Given passage:

────────────────────

Free Range Management Tips

Free range chickens still take proper management  In an ideal world they happily roam about as they please, weeding your garden, eating bugs, and leaving just enough eggs for your morning omelet right on your doorstep. In reality, free range chickens take some management. While they do roam, it may be over to your neighbor’s house where they are chased by their dog. A young garden does not hold up well to hungry chickens and most days all they leave on your doorstep is… well, something you don’t want to step in. But free range chickens, when managed correctly, can provide entertainment, eggs in abundance, and a very satisfying addition to your home.  Here are some tips for free range management:

  • Get chickens used to their “home base.” Even though you want your birds to roam, you still need to establish a spot for them to lay their eggs and roost. Keeping them in a coop or other confined area for a few weeks before turning them out to explore is a great idea. After being set free they will instinctively return to this spot to roost at night. Offering scratch or other treats is a good way to lure them back in their coop or confined area if the need arises during the day.
  • Keep track of where they lay. I didn’t know our first group of chickens were laying until I found a clutch of 18 eggs in the dog house! Keeping them confined to the coop for the first week or two of laying and providing comfortable nest boxes (1 for every 3 or 4 hens) will help – as will adding fake eggs to the nests. If you do have a rogue hen who insists on laying elsewhere, keep your ears open. Chickens usually make a racket when laying an egg, so the “egg song” may help lead you to her nest.
  • Watch out for predators. Make sure that your chickens are not going to be harassed by dogs, cats, or other predators. Keep an eye on the sky; hawks and eagles enjoy a chicken dinner just like the rest of us. Make sure your chickens always have access to shelter if they need somewhere to hide, and consider getting a rooster, as one of a rooster’s main instincts is to guard and protect his hens and alert them of any impending danger. Even with supervision during their ranging time, there is always a chance that a predator will attack your flock.
  • Fence off young garden plants or tender flower shoots since they can be a favorite meal for a chicken. Newly dug earth and freshly mulched beds can be a dream come true for a hen looking to take a dust bath.
  • Keep fresh clean water available at all times where your chickens can always access it. This may mean having multiple watering stations set up around the areas where the birds will be ranging as well as in the coop.

With just a few management strategies, you can enjoy your free range chickens (and their eggs) for a long time to come.

How To Switch Feeds

Feed transitions should happen gradually.

Well, you and the girls made it through another molt. The pinfeathers have emerged, and your hens are no longer walking around like they are embarrassed to be seen (and you’re no longer embarrassed when the neighbors do catch a glimpse). What now? If you have been feeding the new Nutrena Feather Fixer feed, you have the choice to continue to feed it year round for maximum feather quality and mite prevention. You should certainly continue feeding this product at least until all new feathers are fully grown in. At this point if you decide to go back to a layer feed there are a few things you should keep in mind as you make the change.

────────────────────

Data:
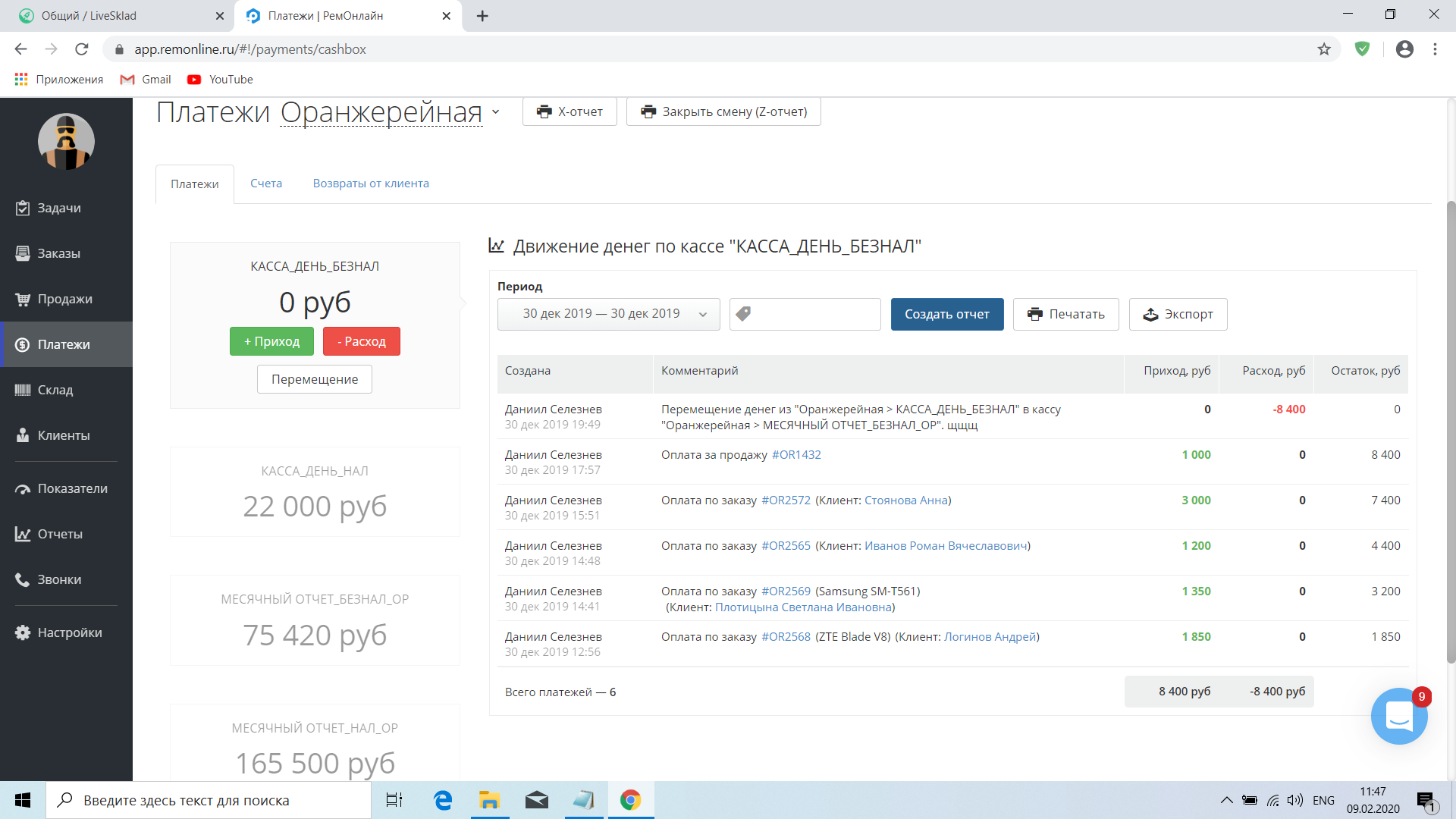Select the КАССА_ДЕНЬ_НАЛ cashbox card
Image resolution: width=1456 pixels, height=819 pixels.
click(315, 491)
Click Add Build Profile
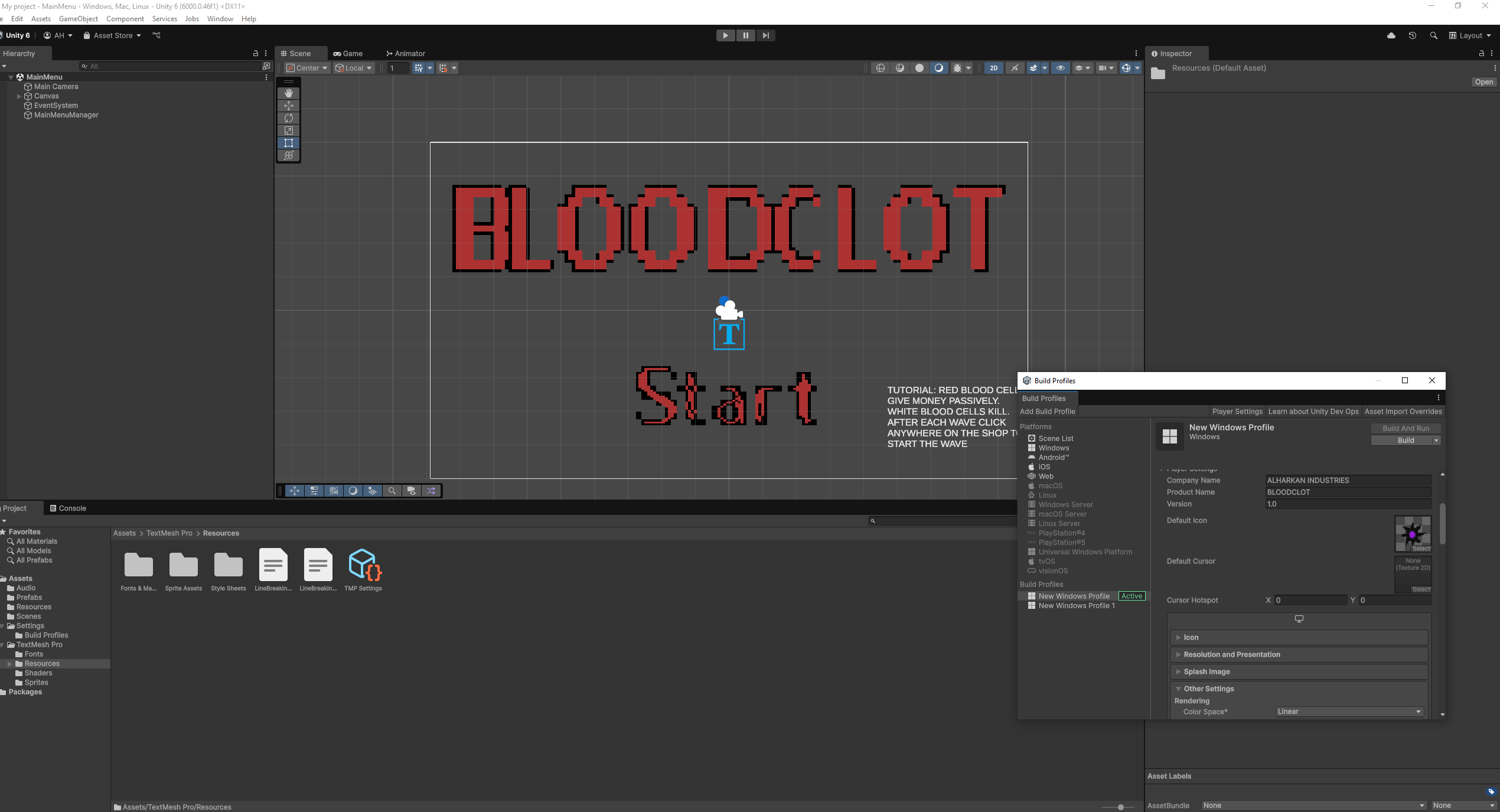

────────────────────

Things to do:
1. Please condense the paragraph in the passage on raising chickens that begins "Watch out for predators" into a short bulleted list that keeps its main facts.
2. Carry on the passage on raising chickens from its final sentence, explaining how to make the change back to a layer feed.

Answers by task:
1.
- Protect chickens from dogs, cats and other predators.
- Watch the sky, since hawks and eagles hunt chickens.
- Give chickens constant access to shelter where they can hide.
- Consider a rooster, which instinctively guards the hens and warns them of danger.
- Even with supervision, a predator may still attack the flock.

2.
Form is important. Chickens eat more by sight than by smell or taste. That is why it can be difficult to switch your birds from pellets to crumbles and vice versa – they aren’t familiar with the shape and/or size of the feed.

Take your time. With any feed switch, you should do it gradually over time. A week to 10 days is recommended for a seamless transition.

How to make the switch:

1. Start with your current feed as the main part of the diet. As you start the transition, begin with 80% current ration and 20% new ration.

2. Gradually increase the amount of new ration vs. the old each day until your old feed is totally replaced.

3. If you notice the birds going off feed at any point in the process, take an extra day or two and slow the transition down.

4. You should always limit how much scratch and treats you feed. This is especially important during a feed transition. If your birds are filling up on goodies, they won’t feel the need to learn to eat a new feed. Keep scratch and treats at no more than 10 – 15% of the total diet.

5. Keep in mind that you still want to provide grit and oyster shell free choice while you are switching your ration.

6. Plenty of fresh, clean water is necessary all the time; during a feed transition keeping your birds well hydrated will make the process easier by helping to stimulate appetite and aid in reducing stress.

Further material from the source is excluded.